Catherine Lacey: BoyStory

By catherinelacey

Needs

Do we not all feel the strains of wanting to develop our children in so many areas? But what happens when those goals are forever being hampered by a broken body?

Yesterday after school, I attended a presentation by a great British guy named David Brown, endowed with decades of experience in CHARGE Syndrome which my son Reuben happens to have. The attendees were mostly therapists, including Reuben's OT from school. It was up in the valley where temperatures were hitting the late 90s. Scorching.

Have I ever really described what CHARGE is? Probably not. The mind-blowing diagnosis, medical, developmental and behavioral needs rain down on you 'til you are submerged under a catastrophic flood, trying to raise your head and catch a breath. That's the opening line. From there, you become embroiled in (1) fighting to save your child's life (2) fighting to develop areas such as communication which are often put aside and which are continually interrupted by the (1)s. Perhaps I can compare it to something you may be familiar with, or maybe it's just familiar to me as a marketing postgrad. Maslow's hierarchy of needs illustrates his theories on the human attainment of goals, from the most basic Physiological to the all fulfilling Self Actualization. Once these physiological needs are met, we crave the needs of what Maslow described as Security, then Love and Belonging, then Esteem and then the forever unattainable Self Actualization. In relation to a life of medical intensity, often with little energy remaining, impulses take over at 2 or 3am, when laying beside Reuben and suddenly need to wake into a role of providing emergency care to him to meet his Physiological needs. You awake tired later that morning and can hopefully go back to attending to the higher order needs. When life forces you to deal with that most primitive of needs, the Physiological, there is less time to ponder those which sit in the pyramidal hierarchy above. The other factor is burn out and sadly it comes to a degree, because I feel it impossible to continue at the pace of the first few years, and I might add especially in the face of the worse and most cruel adversity possible which has been nonsensical, like eroding the foundations most needed to build with stability. I worry that Reuben's attention has wained too from the early years when I could literally sit with my sponge for an hour and teach him his letters and numbers, both joyfully and without fuss. Callum's never been in that arena, and perhaps that's typical. But is Reuben fed up too?

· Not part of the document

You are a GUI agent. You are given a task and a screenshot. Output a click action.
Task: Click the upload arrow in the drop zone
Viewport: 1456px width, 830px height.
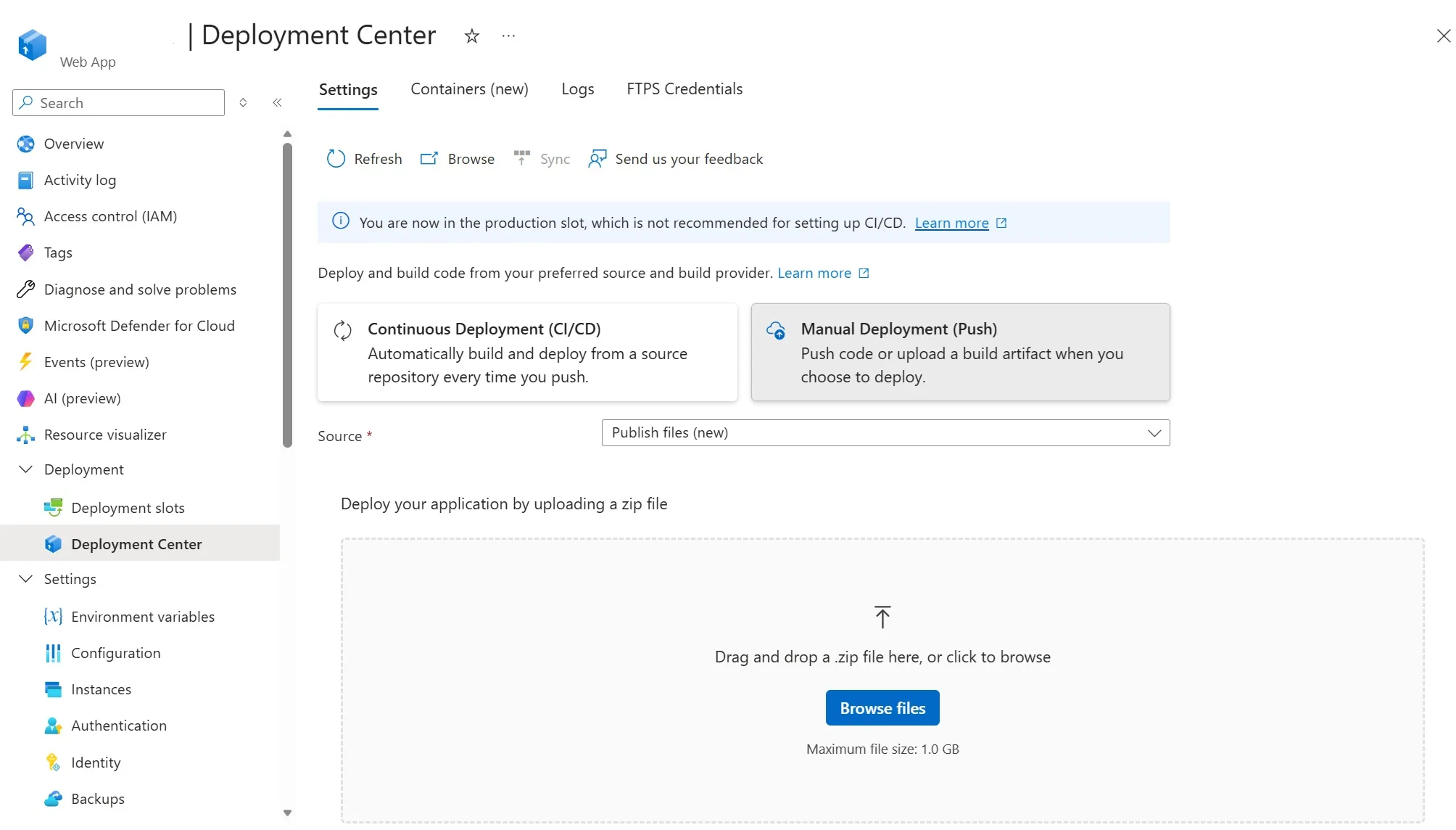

I have tried throughout this journey to continue to nurture those higher needs. It's those needs which feed me, give me my soul to continue on the journey. So I do crazy things like sing and sign at X Factor auditions in LA fully opening up myself to ridicule, or continue along the path of photographer, creating images I feel to be beautiful, a journey I chose for myself in the 80s when adventure travel photography was what most inspired me.

I cannot say that CHARGE comes into my head too often as you might expect. It fades into the background and I actually found it quite hard to attend the seminar yesterday, emotionally, but did it because it was the right thing to do. But I walked away with several new insights into the syndrome. Like many parents in CHARGE, we're all too aware of the initial medical intensity, though sadly in Reuben's case, it has little wained and hospital life has often become inextricably linked with home life. Perhaps most shocking of all was the following statistic: Individuals with CHARGE are faced with any number of 38 recognized abnormalities, of which as relates to Reuben I can spin off the top of my head:
- Congenital heart defect requiring multiple open heart surgeries
- Hard of hearing
- Eye defects
- Narrowing of the nasal passages
- Chronic reflux requiring a feeding tube
- No sense of smell with the omission of the olfactory nerve
- Low proprioceptive awareness
- Lower muscle tone
- Retardation of growth or delay
- Genital or urinary abnormalities
- Behavioural challenges, emerging?
- Skeletal abnormalities, for Reuben requiring his upcoming cervical spine surgery and subsequent wearing of the halo
&c, &c, &c...

I needn't go on really. He ticks very many of the boxes with our known world and no doubt, his cards are not yet fully dealt and there will be more surprises in store. That there should be time to keep on top of these, foresee and work with any of the 38 challenges, each of which a parent would find utterly traumatic and life changing in a singular form, is another of life's great challenges. I doubt the pain of one of these challenges becomes diluted because you have another 37 challenges to deal with. They're each as painful as the next, but I guess Pain + Pain can only = Pain.

It's often asked whether after a particular surgery, will Reuben be fixed? CHARGE is not something that can be fixed. We just have to learn to live with it and make life as comfortable and enjoyable for Reuben as possible. To work around the medical intensity, whilst continuing to build on education and development, whilst giving Callum too the happiest life possible and attending to his needs and potential, and still retaining a little of the things in life which prevent me going under and in turn lead to my own self actualization.

That said, I have most definitely fallen back in a number of areas of development and given photography is pretty much my only outlet, I honestly can't see right now how it cannot be hit and curtailed. There are just too many needs to be met.